• Schriftliche Aufgaben:
a. Wann werden laut dem Quellenauszug die vollen Heftchen ausgeteilt?
b. Gib den Abschnitt des Quellenauszugs zwischen „Es gibt genügend“ und „Bilder zu machen.“ einschließlich wieder und tausche dabei „Hund“ gegen „Kater“ aus.
c. Entscheide, ob die folgenden Aussagen mit dem Quellenauszug übereinstimmen, und belege jedes Ja oder Nein mit den entscheidenden Worten des Textes als wörtlichem Zitat.
(i) Das Hirn der Internetgeneration ist auf kurz und schnell kalibriert.
(ii) Bei Online-Games werden Spielleistungen erst nach längerer Zeit belohnt.
(iii) Social Networks haben kein Suchtpotenzial.

Es gibt genügend Führungskräfte, die geizen nicht nur mit Lob, sie sammeln es auch wie Rabattmarken. Volle Heftchen werden erst beim Jahresgespräch ausgeteilt. Da sollte man sich mal Folgendes fragen: Würden Sie einem Hund das Leckerli für gehöriges Tun erst nach monatelangem Warten geben? Oder ein Kleinkind für die ersten tapsigen Gehversuche Wochen später loben? Selbst ein Fotoapparat, auf dessen Output wir früher tagelang warten mussten, gibt uns inzwischen sofortiges Feedback über die Qualität unserer Schnappschüsse – und hilft uns so, schnell bessere Bilder zu machen.

Feedbacks sind Rückmeldungen über die erbrachten Leistungen. Sie geben die Sicherheit, auf dem richtigen Weg zu sein. Zügige Rückmeldungen sind von daher im unternehmerischen Alltag elementar – und für die Internetgeneration unumgänglich. Denn ihr Hirn ist auf kurz und schnell kalibriert. Und es hat sich an sofortiges Feedback gewöhnt. So wird es etwa bei Online-Games für vollbrachte Spielleistungen postwendend belohnt: mit Status-Upgrades, immer höheren Spiele-Levels, Bonuspunkten. Ähnliches gilt für Facebook & Co. Status-Updates werden mit sofortigen Likes quittiert – und durch anerkennende Worte gewürdigt. Social Networks und digitale Geräte sind perfekte Feedback-Geber – und genau deshalb haben sie Suchtpotenzial.

• Rohdaten:
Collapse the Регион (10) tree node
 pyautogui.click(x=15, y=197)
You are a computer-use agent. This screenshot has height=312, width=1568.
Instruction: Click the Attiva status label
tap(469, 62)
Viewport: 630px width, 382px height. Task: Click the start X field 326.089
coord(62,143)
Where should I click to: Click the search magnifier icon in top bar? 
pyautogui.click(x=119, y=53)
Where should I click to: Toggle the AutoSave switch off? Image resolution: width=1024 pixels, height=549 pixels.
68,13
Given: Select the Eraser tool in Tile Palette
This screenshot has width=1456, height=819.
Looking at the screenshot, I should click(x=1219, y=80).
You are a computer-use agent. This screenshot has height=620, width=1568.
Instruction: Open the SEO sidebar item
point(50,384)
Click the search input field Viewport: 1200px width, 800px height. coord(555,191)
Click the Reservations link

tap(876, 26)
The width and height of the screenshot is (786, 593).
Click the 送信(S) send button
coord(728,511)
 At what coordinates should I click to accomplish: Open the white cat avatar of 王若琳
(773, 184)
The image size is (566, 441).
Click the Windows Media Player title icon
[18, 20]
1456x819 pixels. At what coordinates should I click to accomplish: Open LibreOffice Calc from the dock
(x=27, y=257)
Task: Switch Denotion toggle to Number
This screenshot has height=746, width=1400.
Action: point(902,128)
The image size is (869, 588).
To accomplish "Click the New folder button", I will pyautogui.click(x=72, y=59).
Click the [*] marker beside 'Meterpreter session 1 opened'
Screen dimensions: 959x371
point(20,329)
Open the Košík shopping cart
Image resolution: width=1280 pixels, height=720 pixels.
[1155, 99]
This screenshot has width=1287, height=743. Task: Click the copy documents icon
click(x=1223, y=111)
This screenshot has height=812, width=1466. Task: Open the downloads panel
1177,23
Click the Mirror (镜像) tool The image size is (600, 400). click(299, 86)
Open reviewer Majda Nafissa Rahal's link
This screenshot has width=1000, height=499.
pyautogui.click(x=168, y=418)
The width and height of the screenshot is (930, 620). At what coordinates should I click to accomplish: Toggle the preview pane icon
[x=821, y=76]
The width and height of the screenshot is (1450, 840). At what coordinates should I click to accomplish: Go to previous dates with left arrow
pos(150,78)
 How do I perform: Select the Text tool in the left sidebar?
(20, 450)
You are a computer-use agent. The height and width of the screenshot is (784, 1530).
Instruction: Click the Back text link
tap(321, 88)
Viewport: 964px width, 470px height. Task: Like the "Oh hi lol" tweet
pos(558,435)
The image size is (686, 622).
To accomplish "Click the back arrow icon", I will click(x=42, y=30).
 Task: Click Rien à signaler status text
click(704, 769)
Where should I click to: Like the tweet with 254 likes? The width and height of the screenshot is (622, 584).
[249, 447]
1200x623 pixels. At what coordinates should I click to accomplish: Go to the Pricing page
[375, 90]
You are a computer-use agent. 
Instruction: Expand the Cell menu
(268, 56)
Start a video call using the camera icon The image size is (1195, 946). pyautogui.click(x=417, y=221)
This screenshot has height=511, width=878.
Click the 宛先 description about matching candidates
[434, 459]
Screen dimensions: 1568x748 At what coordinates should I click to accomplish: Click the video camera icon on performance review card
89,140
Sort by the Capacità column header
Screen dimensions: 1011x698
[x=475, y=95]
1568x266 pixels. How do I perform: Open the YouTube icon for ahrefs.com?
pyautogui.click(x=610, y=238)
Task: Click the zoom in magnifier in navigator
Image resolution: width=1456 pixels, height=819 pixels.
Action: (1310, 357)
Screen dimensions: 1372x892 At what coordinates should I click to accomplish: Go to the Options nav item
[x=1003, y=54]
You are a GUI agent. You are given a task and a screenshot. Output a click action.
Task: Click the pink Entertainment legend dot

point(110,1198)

• Antworten je Aufgabe:
a. Erst beim Jahresgespräch.

b.
Es gibt genügend Führungskräfte, die geizen nicht nur mit Lob, sie sammeln es auch wie Rabattmarken. Volle Heftchen werden erst beim Jahresgespräch ausgeteilt. Da sollte man sich mal Folgendes fragen: Würden Sie einem Kater das Leckerli für gehöriges Tun erst nach monatelangem Warten geben? Oder ein Kleinkind für die ersten tapsigen Gehversuche Wochen später loben? Selbst ein Fotoapparat, auf dessen Output wir früher tagelang warten mussten, gibt uns inzwischen sofortiges Feedback über die Qualität unserer Schnappschüsse – und hilft uns so, schnell bessere Bilder zu machen.

c.
(i) Ja: „Denn ihr Hirn ist auf kurz und schnell kalibriert.“
(ii) Nein: „So wird es etwa bei Online-Games für vollbrachte Spielleistungen postwendend belohnt“
(iii) Nein: „und genau deshalb haben sie Suchtpotenzial.“